Getting Started¶
From zero to your first chaos test in 5 minutes. By the end, you'll understand not just how to write a chaos test, but why each piece exists.
Install¶
Or with uv:
The idea¶
Traditional tests check specific scenarios you thought of. A chaos test describes a system and lets the machine explore what can go wrong.
You define three things:
- Faults — what can go wrong (timeout, NaN, crash, disk full). These are the bad things that happen in production but almost never appear in tests.
- Rules — what your system does (process input, save data, read cache). These are the operations that users and services perform.
- Invariants — what must always be true (no data corruption, no silent failures). These are the promises your system makes.
Ordeal takes these three ingredients and runs thousands of scenarios: different orderings of rules, different faults toggling on and off at different times. When something breaks, it tells you exactly which sequence caused the failure — shrunk to the minimum.
Your first chaos test¶
Let's say you have a scoring service.

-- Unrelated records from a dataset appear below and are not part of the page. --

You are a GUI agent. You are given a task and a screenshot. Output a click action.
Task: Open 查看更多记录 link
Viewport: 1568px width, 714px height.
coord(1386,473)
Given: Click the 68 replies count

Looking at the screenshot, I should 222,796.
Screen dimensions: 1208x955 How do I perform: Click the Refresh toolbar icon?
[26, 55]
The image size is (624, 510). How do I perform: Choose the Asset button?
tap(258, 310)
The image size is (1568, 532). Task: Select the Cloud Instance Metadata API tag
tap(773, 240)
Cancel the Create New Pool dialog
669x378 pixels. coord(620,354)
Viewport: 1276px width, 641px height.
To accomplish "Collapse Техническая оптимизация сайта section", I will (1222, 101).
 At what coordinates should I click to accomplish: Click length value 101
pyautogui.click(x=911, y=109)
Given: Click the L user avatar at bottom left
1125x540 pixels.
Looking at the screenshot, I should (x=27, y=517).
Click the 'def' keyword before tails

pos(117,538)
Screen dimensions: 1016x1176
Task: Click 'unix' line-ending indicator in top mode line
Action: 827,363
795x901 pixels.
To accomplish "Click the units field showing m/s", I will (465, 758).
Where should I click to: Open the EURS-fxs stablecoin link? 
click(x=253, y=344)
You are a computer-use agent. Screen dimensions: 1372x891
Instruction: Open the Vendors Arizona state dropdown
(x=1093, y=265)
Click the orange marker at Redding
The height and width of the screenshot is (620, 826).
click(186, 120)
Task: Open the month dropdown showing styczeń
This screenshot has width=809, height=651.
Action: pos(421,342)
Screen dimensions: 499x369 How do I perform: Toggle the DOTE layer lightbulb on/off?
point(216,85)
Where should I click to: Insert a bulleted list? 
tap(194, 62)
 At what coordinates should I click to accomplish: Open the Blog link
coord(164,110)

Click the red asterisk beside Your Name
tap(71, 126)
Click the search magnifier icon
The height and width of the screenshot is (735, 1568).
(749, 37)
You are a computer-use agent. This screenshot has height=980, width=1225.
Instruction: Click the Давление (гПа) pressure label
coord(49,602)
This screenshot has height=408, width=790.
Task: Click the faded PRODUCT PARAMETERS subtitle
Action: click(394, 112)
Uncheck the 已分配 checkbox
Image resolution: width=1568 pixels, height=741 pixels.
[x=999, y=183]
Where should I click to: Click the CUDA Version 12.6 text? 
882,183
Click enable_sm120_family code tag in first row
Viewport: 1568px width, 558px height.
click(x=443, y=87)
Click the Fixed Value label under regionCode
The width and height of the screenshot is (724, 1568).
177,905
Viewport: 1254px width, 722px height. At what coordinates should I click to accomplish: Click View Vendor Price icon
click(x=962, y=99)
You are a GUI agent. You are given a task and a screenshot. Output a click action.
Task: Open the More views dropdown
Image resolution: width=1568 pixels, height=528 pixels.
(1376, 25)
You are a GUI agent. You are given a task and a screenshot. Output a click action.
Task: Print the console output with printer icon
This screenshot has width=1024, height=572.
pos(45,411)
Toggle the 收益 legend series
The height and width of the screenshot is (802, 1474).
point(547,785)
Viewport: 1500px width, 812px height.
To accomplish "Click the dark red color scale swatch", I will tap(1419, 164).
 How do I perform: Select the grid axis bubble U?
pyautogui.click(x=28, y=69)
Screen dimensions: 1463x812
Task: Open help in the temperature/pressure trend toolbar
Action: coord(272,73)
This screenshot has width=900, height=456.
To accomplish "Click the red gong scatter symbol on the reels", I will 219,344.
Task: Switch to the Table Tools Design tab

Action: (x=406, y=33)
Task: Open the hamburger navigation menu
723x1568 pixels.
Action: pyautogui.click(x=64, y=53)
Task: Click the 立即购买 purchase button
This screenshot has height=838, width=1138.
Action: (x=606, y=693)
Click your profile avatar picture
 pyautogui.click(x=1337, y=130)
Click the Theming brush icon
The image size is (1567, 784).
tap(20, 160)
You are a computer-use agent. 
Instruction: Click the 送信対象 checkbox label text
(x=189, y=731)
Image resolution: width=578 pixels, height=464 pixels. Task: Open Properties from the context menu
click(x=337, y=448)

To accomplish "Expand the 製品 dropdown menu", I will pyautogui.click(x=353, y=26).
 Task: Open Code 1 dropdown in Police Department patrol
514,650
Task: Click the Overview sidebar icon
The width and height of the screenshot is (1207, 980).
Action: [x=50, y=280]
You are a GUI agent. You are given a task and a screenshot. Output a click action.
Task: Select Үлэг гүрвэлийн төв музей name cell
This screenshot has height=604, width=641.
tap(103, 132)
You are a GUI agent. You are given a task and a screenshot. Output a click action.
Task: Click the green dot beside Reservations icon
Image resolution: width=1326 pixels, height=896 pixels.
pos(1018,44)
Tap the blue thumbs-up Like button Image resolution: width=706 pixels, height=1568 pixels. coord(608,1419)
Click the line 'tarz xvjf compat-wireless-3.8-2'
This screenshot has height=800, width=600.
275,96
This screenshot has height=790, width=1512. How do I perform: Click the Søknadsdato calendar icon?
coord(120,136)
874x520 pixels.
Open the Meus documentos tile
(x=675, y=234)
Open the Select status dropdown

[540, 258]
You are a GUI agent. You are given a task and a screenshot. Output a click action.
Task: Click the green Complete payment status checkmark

It fetches data from an API and runs a model:
# test_chaos.py
import math
from ordeal import ChaosTest, rule, invariant, always
from ordeal.faults import timing, numerical
class ScoreServiceChaos(ChaosTest):
"""Chaos test for our scoring service.
We declare two faults that happen in production:
- The API sometimes times out
- The model sometimes returns NaN (bad weights, edge-case input)
"""
faults = [
timing.timeout("myapp.api.fetch_data"), # fault 1: API timeout
numerical.nan_injection("myapp.model.predict"), # fault 2: model returns NaN
]
def __init__(self):
super().__init__()
self.service = ScoreService()
@rule()
def score_user(self):
"""An operation the system performs. The nemesis may have
activated faults before this runs — we don't know which ones."""
try:
result = self.service.score("user-123")
except TimeoutError:
return # timeouts are expected — the system should handle them
always(not math.isnan(result), "score is never NaN")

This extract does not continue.